====== Dataset excerpts
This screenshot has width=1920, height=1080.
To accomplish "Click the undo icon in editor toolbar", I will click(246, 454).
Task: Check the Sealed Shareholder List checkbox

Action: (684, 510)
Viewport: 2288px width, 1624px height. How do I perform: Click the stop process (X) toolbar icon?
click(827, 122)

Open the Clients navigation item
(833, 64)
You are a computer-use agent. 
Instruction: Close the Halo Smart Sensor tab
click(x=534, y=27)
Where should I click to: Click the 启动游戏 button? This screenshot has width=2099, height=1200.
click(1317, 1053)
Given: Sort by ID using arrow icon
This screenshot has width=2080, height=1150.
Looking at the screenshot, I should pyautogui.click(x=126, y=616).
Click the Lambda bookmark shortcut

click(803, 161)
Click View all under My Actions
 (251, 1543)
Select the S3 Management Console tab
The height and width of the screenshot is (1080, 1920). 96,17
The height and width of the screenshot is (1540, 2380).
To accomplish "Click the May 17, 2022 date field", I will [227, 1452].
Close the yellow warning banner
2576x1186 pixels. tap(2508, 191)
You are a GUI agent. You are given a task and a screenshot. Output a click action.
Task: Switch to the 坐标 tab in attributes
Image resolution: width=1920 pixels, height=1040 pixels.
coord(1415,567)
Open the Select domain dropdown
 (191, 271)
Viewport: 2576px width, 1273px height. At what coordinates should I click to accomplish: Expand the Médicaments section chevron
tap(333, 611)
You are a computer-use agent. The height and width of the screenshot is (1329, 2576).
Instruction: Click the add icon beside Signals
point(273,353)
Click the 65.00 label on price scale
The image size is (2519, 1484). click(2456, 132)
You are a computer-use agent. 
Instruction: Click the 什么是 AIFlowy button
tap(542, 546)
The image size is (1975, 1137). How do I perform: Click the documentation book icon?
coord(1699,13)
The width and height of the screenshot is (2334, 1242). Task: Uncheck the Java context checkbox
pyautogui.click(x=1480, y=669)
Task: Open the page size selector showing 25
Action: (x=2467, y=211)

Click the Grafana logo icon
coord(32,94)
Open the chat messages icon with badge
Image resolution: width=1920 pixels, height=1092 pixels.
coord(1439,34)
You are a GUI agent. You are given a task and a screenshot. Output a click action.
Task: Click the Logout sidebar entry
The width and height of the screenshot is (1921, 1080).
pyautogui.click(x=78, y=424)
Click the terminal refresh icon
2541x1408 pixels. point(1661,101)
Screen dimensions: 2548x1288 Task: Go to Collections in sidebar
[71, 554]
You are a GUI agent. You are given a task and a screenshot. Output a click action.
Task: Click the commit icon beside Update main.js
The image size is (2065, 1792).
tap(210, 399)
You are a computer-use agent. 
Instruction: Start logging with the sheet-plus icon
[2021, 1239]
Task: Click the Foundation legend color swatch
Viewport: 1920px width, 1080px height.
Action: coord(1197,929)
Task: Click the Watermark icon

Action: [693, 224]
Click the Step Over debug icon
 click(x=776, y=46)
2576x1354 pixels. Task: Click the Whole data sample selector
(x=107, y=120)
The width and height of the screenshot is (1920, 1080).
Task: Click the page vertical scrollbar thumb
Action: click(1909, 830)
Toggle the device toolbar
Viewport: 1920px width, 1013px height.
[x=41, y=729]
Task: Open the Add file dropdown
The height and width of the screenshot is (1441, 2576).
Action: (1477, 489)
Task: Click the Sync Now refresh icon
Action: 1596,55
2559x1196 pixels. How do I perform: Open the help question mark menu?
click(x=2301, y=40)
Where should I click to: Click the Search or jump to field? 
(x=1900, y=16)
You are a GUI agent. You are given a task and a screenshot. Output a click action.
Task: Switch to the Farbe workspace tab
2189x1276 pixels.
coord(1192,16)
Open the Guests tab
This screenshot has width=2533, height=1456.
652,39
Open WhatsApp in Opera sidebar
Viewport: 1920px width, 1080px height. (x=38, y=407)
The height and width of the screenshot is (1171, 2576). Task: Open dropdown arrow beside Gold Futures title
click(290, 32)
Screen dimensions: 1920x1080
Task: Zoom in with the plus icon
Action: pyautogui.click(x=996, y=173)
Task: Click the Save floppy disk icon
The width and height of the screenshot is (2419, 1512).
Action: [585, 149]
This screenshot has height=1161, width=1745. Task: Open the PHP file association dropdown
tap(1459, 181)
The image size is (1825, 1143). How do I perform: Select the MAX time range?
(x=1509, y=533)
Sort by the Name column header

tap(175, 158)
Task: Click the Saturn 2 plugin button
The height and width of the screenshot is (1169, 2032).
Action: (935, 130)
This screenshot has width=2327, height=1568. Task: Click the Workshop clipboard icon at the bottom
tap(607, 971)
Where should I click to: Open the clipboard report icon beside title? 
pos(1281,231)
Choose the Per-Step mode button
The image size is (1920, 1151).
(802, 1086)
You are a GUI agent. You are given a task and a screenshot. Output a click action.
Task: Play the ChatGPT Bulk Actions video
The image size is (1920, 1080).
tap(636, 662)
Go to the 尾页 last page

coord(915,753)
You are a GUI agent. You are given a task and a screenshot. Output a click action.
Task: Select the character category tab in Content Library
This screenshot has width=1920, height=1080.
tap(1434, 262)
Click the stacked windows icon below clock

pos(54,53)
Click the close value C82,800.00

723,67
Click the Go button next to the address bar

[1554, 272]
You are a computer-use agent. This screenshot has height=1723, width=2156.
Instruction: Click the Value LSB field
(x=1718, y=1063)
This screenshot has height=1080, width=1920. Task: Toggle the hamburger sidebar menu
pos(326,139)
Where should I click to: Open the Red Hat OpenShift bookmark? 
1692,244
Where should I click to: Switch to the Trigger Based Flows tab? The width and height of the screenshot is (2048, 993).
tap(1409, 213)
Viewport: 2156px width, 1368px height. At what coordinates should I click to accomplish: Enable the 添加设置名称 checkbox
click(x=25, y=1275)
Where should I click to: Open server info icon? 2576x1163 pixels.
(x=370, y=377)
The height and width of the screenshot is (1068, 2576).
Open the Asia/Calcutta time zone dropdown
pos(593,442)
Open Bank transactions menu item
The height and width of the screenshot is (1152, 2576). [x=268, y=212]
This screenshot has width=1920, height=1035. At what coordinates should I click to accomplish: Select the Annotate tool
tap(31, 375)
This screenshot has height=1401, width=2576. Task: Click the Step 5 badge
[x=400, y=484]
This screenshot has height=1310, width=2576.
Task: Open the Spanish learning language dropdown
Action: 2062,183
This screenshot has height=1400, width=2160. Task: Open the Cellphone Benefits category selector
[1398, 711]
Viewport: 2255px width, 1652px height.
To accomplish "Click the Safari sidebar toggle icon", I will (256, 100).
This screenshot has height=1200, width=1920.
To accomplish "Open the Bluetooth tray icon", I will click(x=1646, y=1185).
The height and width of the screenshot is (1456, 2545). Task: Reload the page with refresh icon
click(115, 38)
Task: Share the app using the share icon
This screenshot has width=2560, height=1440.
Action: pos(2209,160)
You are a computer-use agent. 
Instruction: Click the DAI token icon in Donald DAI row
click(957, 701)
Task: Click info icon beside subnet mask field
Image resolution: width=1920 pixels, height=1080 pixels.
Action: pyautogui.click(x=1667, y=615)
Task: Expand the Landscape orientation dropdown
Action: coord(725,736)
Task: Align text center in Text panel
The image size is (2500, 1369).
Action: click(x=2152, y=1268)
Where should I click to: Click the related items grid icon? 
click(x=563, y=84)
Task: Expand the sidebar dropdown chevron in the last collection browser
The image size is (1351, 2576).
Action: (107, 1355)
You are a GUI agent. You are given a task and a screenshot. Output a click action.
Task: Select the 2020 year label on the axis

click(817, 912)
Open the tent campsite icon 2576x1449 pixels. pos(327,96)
============
### Problem statement
Output all of the records exactly, with nothing omitted.

### Result for this task
This screenshot has width=1920, height=1080.
To accomplish "Click the undo icon in editor toolbar", I will click(246, 454).
Task: Check the Sealed Shareholder List checkbox

Action: (684, 510)
Viewport: 2288px width, 1624px height. How do I perform: Click the stop process (X) toolbar icon?
click(827, 122)

Open the Clients navigation item
(833, 64)
You are a computer-use agent. 
Instruction: Close the Halo Smart Sensor tab
click(x=534, y=27)
Where should I click to: Click the 启动游戏 button? This screenshot has width=2099, height=1200.
click(1317, 1053)
Given: Sort by ID using arrow icon
This screenshot has width=2080, height=1150.
Looking at the screenshot, I should pyautogui.click(x=126, y=616).
Click the Lambda bookmark shortcut

click(803, 161)
Click View all under My Actions
 (251, 1543)
Select the S3 Management Console tab
The height and width of the screenshot is (1080, 1920). 96,17
The height and width of the screenshot is (1540, 2380).
To accomplish "Click the May 17, 2022 date field", I will [227, 1452].
Close the yellow warning banner
2576x1186 pixels. tap(2508, 191)
You are a GUI agent. You are given a task and a screenshot. Output a click action.
Task: Switch to the 坐标 tab in attributes
Image resolution: width=1920 pixels, height=1040 pixels.
coord(1415,567)
Open the Select domain dropdown
 (191, 271)
Viewport: 2576px width, 1273px height. At what coordinates should I click to accomplish: Expand the Médicaments section chevron
tap(333, 611)
You are a computer-use agent. The height and width of the screenshot is (1329, 2576).
Instruction: Click the add icon beside Signals
point(273,353)
Click the 65.00 label on price scale
The image size is (2519, 1484). click(2456, 132)
You are a computer-use agent. 
Instruction: Click the 什么是 AIFlowy button
tap(542, 546)
The image size is (1975, 1137). How do I perform: Click the documentation book icon?
coord(1699,13)
The width and height of the screenshot is (2334, 1242). Task: Uncheck the Java context checkbox
pyautogui.click(x=1480, y=669)
Task: Open the page size selector showing 25
Action: (x=2467, y=211)

Click the Grafana logo icon
coord(32,94)
Open the chat messages icon with badge
Image resolution: width=1920 pixels, height=1092 pixels.
coord(1439,34)
You are a GUI agent. You are given a task and a screenshot. Output a click action.
Task: Click the Logout sidebar entry
The width and height of the screenshot is (1921, 1080).
pyautogui.click(x=78, y=424)
Click the terminal refresh icon
2541x1408 pixels. point(1661,101)
Screen dimensions: 2548x1288 Task: Go to Collections in sidebar
[71, 554]
You are a GUI agent. You are given a task and a screenshot. Output a click action.
Task: Click the commit icon beside Update main.js
The image size is (2065, 1792).
tap(210, 399)
You are a computer-use agent. 
Instruction: Start logging with the sheet-plus icon
[2021, 1239]
Task: Click the Foundation legend color swatch
Viewport: 1920px width, 1080px height.
Action: coord(1197,929)
Task: Click the Watermark icon

Action: [693, 224]
Click the Step Over debug icon
 click(x=776, y=46)
2576x1354 pixels. Task: Click the Whole data sample selector
(x=107, y=120)
The width and height of the screenshot is (1920, 1080).
Task: Click the page vertical scrollbar thumb
Action: click(1909, 830)
Toggle the device toolbar
Viewport: 1920px width, 1013px height.
[x=41, y=729]
Task: Open the Add file dropdown
The height and width of the screenshot is (1441, 2576).
Action: (1477, 489)
Task: Click the Sync Now refresh icon
Action: 1596,55
2559x1196 pixels. How do I perform: Open the help question mark menu?
click(x=2301, y=40)
Where should I click to: Click the Search or jump to field? 
(x=1900, y=16)
You are a GUI agent. You are given a task and a screenshot. Output a click action.
Task: Switch to the Farbe workspace tab
2189x1276 pixels.
coord(1192,16)
Open the Guests tab
This screenshot has width=2533, height=1456.
652,39
Open WhatsApp in Opera sidebar
Viewport: 1920px width, 1080px height. (x=38, y=407)
The height and width of the screenshot is (1171, 2576). Task: Open dropdown arrow beside Gold Futures title
click(290, 32)
Screen dimensions: 1920x1080
Task: Zoom in with the plus icon
Action: pyautogui.click(x=996, y=173)
Task: Click the Save floppy disk icon
The width and height of the screenshot is (2419, 1512).
Action: [585, 149]
This screenshot has height=1161, width=1745. Task: Open the PHP file association dropdown
tap(1459, 181)
The image size is (1825, 1143). How do I perform: Select the MAX time range?
(x=1509, y=533)
Sort by the Name column header

tap(175, 158)
Task: Click the Saturn 2 plugin button
The height and width of the screenshot is (1169, 2032).
Action: (935, 130)
This screenshot has width=2327, height=1568. Task: Click the Workshop clipboard icon at the bottom
tap(607, 971)
Where should I click to: Open the clipboard report icon beside title? 
pos(1281,231)
Choose the Per-Step mode button
The image size is (1920, 1151).
(802, 1086)
You are a GUI agent. You are given a task and a screenshot. Output a click action.
Task: Play the ChatGPT Bulk Actions video
The image size is (1920, 1080).
tap(636, 662)
Go to the 尾页 last page

coord(915,753)
You are a GUI agent. You are given a task and a screenshot. Output a click action.
Task: Select the character category tab in Content Library
This screenshot has width=1920, height=1080.
tap(1434, 262)
Click the stacked windows icon below clock

pos(54,53)
Click the close value C82,800.00

723,67
Click the Go button next to the address bar

[1554, 272]
You are a computer-use agent. This screenshot has height=1723, width=2156.
Instruction: Click the Value LSB field
(x=1718, y=1063)
This screenshot has height=1080, width=1920. Task: Toggle the hamburger sidebar menu
pos(326,139)
Where should I click to: Open the Red Hat OpenShift bookmark? 
1692,244
Where should I click to: Switch to the Trigger Based Flows tab? The width and height of the screenshot is (2048, 993).
tap(1409, 213)
Viewport: 2156px width, 1368px height. At what coordinates should I click to accomplish: Enable the 添加设置名称 checkbox
click(x=25, y=1275)
Where should I click to: Open server info icon? 2576x1163 pixels.
(x=370, y=377)
The height and width of the screenshot is (1068, 2576).
Open the Asia/Calcutta time zone dropdown
pos(593,442)
Open Bank transactions menu item
The height and width of the screenshot is (1152, 2576). [x=268, y=212]
This screenshot has width=1920, height=1035. At what coordinates should I click to accomplish: Select the Annotate tool
tap(31, 375)
This screenshot has height=1401, width=2576. Task: Click the Step 5 badge
[x=400, y=484]
This screenshot has height=1310, width=2576.
Task: Open the Spanish learning language dropdown
Action: 2062,183
This screenshot has height=1400, width=2160. Task: Open the Cellphone Benefits category selector
[1398, 711]
Viewport: 2255px width, 1652px height.
To accomplish "Click the Safari sidebar toggle icon", I will (256, 100).
This screenshot has height=1200, width=1920.
To accomplish "Open the Bluetooth tray icon", I will click(x=1646, y=1185).
The height and width of the screenshot is (1456, 2545). Task: Reload the page with refresh icon
click(115, 38)
Task: Share the app using the share icon
This screenshot has width=2560, height=1440.
Action: pos(2209,160)
You are a computer-use agent. 
Instruction: Click the DAI token icon in Donald DAI row
click(957, 701)
Task: Click info icon beside subnet mask field
Image resolution: width=1920 pixels, height=1080 pixels.
Action: pyautogui.click(x=1667, y=615)
Task: Expand the Landscape orientation dropdown
Action: coord(725,736)
Task: Align text center in Text panel
The image size is (2500, 1369).
Action: click(x=2152, y=1268)
Where should I click to: Click the related items grid icon? 
click(x=563, y=84)
Task: Expand the sidebar dropdown chevron in the last collection browser
The image size is (1351, 2576).
Action: (107, 1355)
You are a GUI agent. You are given a task and a screenshot. Output a click action.
Task: Select the 2020 year label on the axis

click(817, 912)
Open the tent campsite icon 2576x1449 pixels. pos(327,96)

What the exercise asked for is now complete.